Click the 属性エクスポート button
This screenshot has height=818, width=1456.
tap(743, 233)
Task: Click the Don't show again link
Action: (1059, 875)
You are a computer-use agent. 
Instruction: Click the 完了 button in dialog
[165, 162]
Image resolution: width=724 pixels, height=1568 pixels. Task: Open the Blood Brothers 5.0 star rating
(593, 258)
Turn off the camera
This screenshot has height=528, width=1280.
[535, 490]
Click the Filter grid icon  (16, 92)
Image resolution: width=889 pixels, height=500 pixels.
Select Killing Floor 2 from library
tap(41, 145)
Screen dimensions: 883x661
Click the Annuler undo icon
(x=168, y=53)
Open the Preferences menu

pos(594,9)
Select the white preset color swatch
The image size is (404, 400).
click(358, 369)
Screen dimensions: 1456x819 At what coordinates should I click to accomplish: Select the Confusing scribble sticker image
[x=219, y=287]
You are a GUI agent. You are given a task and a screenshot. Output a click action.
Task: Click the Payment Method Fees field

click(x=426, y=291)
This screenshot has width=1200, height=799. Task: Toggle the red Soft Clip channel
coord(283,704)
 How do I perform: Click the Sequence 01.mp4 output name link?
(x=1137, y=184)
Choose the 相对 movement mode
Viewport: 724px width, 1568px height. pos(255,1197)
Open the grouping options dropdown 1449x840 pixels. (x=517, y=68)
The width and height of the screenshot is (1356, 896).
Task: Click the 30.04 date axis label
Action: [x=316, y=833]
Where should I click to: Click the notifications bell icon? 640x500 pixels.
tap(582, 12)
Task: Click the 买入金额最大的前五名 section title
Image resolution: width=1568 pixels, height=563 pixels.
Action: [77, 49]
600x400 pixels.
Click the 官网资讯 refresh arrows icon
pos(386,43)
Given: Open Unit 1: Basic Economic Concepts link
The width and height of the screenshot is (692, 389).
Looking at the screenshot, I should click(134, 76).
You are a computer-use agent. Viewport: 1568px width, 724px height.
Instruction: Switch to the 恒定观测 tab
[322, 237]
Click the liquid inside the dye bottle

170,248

————

Look back at the entries above and repeat, unchanged, every line from the line holding "This screenshot has width=1200, height=799." through the line holding "Given: Open Unit".

COMPLETED EXERCISE:
This screenshot has width=1200, height=799. Task: Toggle the red Soft Clip channel
coord(283,704)
 How do I perform: Click the Sequence 01.mp4 output name link?
(x=1137, y=184)
Choose the 相对 movement mode
Viewport: 724px width, 1568px height. pos(255,1197)
Open the grouping options dropdown 1449x840 pixels. (x=517, y=68)
The width and height of the screenshot is (1356, 896).
Task: Click the 30.04 date axis label
Action: [x=316, y=833]
Where should I click to: Click the notifications bell icon? 640x500 pixels.
tap(582, 12)
Task: Click the 买入金额最大的前五名 section title
Image resolution: width=1568 pixels, height=563 pixels.
Action: [77, 49]
600x400 pixels.
Click the 官网资讯 refresh arrows icon
pos(386,43)
Given: Open Unit 1: Basic Economic Concepts link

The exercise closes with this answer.